Reputation: 4316
I have char *words[]
that holds strings of varying length.
Let words
contain 5 dynamically allocated strings: ["zero","one","two","three","four"]
.
I free one of the strings and set its pointer to NULL
like so:
free(words[1]);
*(words[1]) = NULL;
Later on I loop through the words
array and check if each item is NULL
like so:
if(*words[i] == NULL)
And when I compile gcc says warning: comparison between pointer and integer
. A bit of googling has shown me that I can silence this warning by changing the check to:
if(*words[i] == 0)
or if(*words[i])
I know its nitpicky, but these checks just aren't as clear as it would be if it used NULL
. Is there a way to compare using NULL
without altering gcc flags or using a #define
-esque solution?

◆ ◆ ◆

**Work instruction A**
Answer these questions about the C question on comparing to NULL, one answer per line:
(i) How many dynamically allocated strings does words contain?
(ii) What warning does gcc give at compile time?
(iii) Which two checks does the writer find that silence the warning?
**Work instruction B**
List every string that the C question on comparing to NULL gives as the contents of words.
The records come from a separate source.

**Data listing**
◆ ◆ ◆

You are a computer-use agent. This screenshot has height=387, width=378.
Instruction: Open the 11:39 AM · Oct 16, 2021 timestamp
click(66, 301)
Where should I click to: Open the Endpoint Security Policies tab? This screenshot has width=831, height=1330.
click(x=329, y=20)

◆ ◆ ◆

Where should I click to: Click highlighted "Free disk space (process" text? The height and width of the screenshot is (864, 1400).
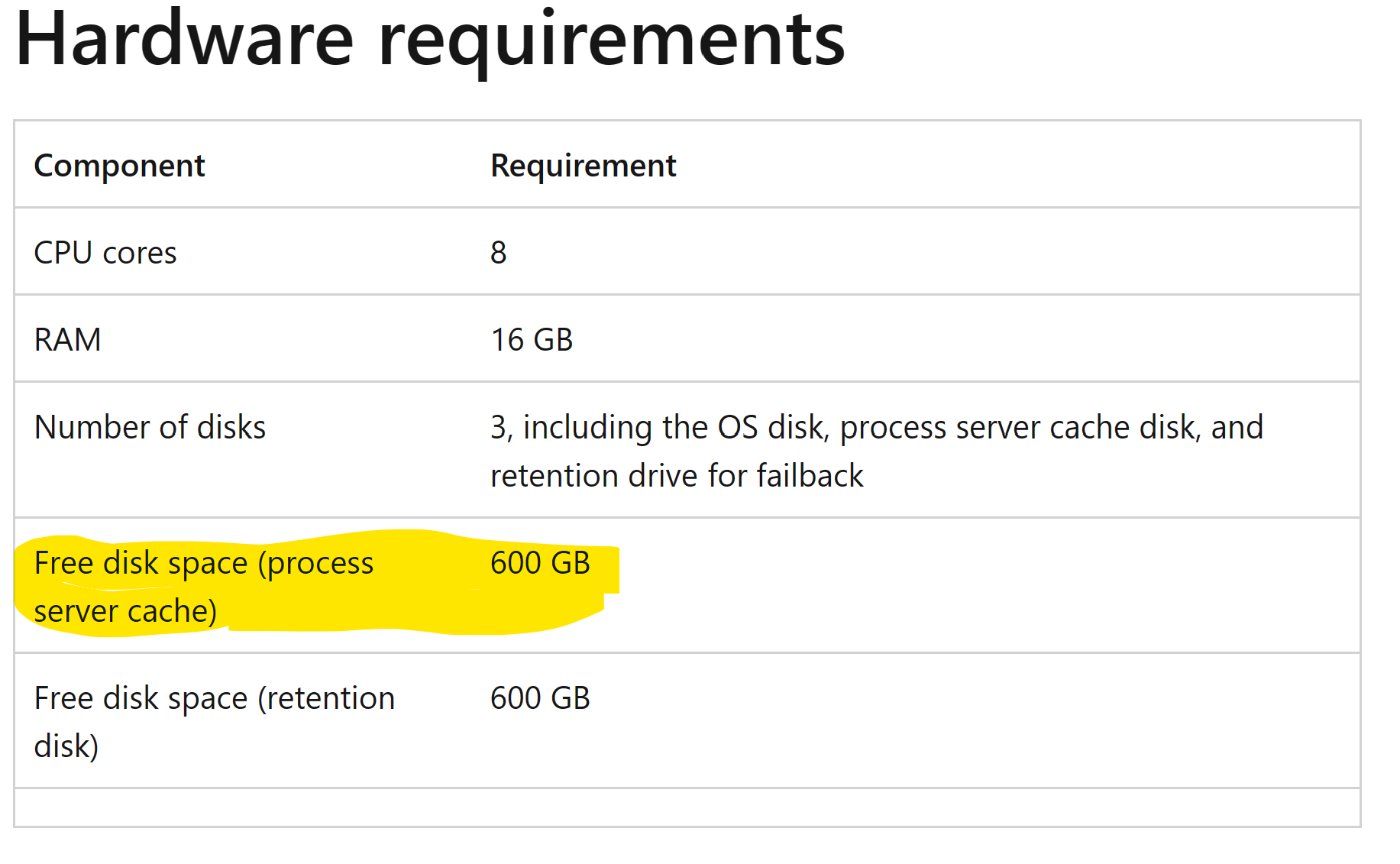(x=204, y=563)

◆ ◆ ◆

**Task response A**
(i) 5
(ii) comparison between pointer and integer
(iii) if(*words[i] == 0) and if(*words[i])

**Task response B**
"zero", "one", "two", "three", "four"